> **Work to be completed**
Please look for the string "using" below and report every line in which it occurs.

*** Study material Section Begins ***

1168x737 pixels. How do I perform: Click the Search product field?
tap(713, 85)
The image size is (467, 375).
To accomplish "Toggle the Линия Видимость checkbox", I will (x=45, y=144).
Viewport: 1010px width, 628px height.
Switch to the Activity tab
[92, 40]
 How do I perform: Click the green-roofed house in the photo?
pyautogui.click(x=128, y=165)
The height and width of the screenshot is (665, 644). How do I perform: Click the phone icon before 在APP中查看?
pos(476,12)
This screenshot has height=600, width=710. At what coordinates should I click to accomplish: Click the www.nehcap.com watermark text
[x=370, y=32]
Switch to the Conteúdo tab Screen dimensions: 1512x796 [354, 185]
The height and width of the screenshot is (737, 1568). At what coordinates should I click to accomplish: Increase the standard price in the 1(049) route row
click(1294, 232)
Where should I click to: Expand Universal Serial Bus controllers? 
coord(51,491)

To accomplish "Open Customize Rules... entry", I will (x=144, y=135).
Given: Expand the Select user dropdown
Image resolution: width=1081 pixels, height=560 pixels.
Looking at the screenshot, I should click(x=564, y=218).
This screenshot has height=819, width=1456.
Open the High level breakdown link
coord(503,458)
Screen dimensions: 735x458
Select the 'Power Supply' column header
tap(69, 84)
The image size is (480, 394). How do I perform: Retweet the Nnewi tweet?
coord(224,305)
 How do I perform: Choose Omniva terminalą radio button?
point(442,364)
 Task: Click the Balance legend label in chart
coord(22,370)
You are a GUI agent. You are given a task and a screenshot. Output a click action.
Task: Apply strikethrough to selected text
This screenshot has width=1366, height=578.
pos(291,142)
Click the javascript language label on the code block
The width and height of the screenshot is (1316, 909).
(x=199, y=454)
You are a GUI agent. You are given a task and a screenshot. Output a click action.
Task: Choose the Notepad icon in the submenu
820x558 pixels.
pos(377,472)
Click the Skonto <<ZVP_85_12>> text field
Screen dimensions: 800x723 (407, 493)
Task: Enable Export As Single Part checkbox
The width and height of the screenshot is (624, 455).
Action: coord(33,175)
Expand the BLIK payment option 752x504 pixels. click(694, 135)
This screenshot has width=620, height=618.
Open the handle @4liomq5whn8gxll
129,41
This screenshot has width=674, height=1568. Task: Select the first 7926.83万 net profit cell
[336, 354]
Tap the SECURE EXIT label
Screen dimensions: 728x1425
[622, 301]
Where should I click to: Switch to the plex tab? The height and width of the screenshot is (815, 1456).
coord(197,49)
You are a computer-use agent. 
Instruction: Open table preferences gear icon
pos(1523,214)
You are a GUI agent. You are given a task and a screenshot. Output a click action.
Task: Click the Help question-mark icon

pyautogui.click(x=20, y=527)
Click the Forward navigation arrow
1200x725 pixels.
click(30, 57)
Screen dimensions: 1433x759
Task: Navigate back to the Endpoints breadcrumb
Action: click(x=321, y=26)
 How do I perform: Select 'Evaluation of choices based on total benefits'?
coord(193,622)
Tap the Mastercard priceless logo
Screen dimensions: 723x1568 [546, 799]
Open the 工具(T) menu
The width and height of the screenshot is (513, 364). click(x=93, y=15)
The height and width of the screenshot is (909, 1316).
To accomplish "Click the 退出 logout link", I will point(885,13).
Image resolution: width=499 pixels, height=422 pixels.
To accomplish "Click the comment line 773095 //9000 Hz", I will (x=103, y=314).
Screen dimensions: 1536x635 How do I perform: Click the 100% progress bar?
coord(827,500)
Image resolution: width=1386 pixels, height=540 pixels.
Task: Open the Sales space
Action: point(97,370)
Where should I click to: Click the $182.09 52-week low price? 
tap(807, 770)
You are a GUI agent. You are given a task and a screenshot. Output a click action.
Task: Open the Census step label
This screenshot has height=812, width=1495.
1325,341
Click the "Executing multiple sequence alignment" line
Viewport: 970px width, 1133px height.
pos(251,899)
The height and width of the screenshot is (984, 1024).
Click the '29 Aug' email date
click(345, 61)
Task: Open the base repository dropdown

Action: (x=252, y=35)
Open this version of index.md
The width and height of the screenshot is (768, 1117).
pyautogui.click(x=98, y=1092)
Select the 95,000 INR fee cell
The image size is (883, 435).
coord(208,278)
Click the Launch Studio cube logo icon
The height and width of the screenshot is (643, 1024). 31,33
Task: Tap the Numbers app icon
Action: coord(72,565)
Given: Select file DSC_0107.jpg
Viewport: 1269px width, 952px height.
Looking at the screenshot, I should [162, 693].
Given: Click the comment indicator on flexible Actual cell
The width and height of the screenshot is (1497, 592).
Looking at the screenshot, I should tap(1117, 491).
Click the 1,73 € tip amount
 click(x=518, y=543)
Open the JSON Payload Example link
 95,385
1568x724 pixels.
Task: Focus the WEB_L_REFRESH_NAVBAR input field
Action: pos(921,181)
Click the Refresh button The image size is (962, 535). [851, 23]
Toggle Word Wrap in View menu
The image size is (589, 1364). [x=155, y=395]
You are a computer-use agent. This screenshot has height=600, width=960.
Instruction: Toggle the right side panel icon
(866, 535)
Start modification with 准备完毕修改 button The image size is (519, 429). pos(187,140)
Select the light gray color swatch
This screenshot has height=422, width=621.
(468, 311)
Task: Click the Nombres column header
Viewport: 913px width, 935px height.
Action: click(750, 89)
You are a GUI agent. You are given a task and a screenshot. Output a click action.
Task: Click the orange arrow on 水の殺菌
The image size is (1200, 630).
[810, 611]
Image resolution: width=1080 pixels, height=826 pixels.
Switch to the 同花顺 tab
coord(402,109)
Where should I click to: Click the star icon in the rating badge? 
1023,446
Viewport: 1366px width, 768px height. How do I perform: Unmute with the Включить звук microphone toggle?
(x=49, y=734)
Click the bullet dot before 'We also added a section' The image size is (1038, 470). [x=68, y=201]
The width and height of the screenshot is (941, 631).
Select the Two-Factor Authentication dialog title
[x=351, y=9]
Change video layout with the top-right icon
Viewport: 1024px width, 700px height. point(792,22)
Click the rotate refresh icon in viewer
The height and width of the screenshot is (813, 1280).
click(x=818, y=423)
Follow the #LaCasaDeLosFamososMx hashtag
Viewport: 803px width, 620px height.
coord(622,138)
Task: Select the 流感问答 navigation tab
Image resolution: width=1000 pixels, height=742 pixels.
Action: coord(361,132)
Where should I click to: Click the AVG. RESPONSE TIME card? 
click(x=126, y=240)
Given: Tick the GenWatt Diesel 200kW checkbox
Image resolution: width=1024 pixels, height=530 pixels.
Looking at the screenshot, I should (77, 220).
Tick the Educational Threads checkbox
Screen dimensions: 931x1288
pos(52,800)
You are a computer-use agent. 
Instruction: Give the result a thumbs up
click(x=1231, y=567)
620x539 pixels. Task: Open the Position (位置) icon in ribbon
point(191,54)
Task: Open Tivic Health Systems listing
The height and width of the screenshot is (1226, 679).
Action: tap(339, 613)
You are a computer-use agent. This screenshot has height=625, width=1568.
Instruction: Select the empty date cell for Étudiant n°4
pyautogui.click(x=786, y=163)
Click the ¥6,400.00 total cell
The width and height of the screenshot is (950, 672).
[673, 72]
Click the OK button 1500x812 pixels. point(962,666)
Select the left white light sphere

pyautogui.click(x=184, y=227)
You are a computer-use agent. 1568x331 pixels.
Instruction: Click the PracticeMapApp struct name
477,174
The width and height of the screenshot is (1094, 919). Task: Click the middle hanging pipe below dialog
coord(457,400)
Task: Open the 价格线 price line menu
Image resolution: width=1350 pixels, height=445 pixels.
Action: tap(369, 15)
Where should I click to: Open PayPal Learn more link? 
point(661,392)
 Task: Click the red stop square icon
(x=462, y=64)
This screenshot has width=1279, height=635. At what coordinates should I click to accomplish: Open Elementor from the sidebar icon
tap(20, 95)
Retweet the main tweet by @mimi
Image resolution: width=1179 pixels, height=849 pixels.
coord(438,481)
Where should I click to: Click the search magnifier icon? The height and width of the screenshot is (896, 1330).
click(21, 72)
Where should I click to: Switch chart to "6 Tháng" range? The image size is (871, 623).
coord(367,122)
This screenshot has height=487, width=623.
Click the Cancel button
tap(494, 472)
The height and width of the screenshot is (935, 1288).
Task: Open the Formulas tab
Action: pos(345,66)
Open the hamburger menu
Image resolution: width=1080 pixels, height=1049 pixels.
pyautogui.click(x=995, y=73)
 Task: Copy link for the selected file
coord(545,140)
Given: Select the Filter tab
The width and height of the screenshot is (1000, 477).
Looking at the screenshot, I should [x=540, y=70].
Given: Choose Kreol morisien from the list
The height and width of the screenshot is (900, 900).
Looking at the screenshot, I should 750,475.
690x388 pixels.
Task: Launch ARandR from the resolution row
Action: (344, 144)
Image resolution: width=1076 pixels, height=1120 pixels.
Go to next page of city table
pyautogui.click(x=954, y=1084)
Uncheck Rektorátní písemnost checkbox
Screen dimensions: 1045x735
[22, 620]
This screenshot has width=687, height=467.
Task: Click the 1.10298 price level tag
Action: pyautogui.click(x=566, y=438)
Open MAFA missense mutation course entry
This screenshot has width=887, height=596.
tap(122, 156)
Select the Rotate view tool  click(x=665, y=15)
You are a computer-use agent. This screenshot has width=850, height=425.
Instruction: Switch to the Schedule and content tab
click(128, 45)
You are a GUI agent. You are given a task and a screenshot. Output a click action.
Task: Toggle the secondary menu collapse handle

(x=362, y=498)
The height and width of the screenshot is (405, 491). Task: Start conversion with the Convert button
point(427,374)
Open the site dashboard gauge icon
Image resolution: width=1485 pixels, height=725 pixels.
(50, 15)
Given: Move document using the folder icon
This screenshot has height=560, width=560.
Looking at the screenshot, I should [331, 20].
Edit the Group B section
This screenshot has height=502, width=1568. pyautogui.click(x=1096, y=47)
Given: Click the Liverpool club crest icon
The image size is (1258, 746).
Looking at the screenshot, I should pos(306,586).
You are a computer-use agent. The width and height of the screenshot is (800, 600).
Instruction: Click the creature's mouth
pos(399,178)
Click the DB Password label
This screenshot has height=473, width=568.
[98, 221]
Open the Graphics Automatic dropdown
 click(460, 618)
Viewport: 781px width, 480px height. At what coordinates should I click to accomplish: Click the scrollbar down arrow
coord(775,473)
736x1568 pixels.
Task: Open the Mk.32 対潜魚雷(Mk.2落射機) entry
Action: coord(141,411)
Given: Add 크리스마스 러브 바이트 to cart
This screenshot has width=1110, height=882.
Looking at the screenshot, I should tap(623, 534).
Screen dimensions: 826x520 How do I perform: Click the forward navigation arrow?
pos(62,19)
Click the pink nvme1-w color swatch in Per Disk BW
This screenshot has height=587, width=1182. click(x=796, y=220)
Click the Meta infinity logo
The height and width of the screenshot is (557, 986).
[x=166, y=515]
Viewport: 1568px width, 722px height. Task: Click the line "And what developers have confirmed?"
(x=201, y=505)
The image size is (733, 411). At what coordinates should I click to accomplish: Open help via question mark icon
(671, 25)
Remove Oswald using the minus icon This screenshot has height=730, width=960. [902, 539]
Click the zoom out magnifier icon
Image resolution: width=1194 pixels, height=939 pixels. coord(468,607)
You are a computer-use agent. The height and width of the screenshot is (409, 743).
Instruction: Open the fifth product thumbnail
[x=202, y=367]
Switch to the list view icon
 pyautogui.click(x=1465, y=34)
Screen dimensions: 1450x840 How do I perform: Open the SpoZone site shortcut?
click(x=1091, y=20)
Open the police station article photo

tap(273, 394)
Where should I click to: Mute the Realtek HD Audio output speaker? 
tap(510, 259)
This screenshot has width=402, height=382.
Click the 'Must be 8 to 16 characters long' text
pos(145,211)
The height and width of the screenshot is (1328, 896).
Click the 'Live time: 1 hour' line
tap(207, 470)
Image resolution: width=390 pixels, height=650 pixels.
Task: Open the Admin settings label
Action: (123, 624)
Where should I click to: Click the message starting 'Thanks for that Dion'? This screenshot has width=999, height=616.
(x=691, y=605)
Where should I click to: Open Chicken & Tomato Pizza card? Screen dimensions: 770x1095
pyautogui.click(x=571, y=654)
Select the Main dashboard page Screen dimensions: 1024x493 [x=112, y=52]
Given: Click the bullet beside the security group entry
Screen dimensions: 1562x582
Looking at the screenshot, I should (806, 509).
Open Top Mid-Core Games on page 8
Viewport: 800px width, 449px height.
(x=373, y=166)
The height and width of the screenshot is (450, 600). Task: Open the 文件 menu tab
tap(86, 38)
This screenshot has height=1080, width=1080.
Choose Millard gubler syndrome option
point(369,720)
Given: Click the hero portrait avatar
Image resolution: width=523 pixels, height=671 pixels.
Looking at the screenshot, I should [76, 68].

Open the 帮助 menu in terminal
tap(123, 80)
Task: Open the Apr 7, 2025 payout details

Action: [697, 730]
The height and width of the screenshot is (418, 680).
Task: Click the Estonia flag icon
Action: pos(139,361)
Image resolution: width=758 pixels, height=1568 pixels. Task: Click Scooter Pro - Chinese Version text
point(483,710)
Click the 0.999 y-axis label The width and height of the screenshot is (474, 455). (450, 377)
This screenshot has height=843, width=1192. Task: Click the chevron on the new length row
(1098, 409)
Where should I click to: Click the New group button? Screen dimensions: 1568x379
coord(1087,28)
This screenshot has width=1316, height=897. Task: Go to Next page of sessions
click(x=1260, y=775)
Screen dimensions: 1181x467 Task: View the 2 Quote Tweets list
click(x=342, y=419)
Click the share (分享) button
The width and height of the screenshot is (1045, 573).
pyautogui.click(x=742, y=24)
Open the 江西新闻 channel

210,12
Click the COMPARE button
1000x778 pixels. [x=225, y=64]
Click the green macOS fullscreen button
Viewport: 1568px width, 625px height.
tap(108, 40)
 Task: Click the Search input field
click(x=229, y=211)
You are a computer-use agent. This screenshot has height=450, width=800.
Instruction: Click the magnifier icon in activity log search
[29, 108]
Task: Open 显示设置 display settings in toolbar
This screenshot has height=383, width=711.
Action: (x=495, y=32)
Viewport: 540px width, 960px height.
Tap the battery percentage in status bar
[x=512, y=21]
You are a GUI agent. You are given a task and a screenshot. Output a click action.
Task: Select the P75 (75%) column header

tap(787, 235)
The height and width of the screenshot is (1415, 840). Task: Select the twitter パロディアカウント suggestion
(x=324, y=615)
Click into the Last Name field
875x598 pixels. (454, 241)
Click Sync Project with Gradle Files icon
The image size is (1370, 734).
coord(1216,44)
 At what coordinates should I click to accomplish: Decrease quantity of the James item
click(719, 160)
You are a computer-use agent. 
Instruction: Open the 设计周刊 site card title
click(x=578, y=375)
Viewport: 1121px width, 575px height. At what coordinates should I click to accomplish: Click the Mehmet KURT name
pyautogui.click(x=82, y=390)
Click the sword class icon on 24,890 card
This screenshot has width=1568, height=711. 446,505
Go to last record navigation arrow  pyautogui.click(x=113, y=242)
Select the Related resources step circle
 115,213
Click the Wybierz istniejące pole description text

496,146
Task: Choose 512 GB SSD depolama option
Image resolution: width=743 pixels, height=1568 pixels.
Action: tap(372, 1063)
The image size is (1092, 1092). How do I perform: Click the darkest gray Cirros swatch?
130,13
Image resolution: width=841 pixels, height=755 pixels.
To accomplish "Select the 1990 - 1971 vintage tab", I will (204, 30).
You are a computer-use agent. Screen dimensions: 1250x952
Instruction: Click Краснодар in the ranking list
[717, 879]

*** Study material Section Ends ***

> **Result**
Given: Move document using the folder icon
Remove Oswald using the minus icon This screenshot has height=730, width=960. [902, 539]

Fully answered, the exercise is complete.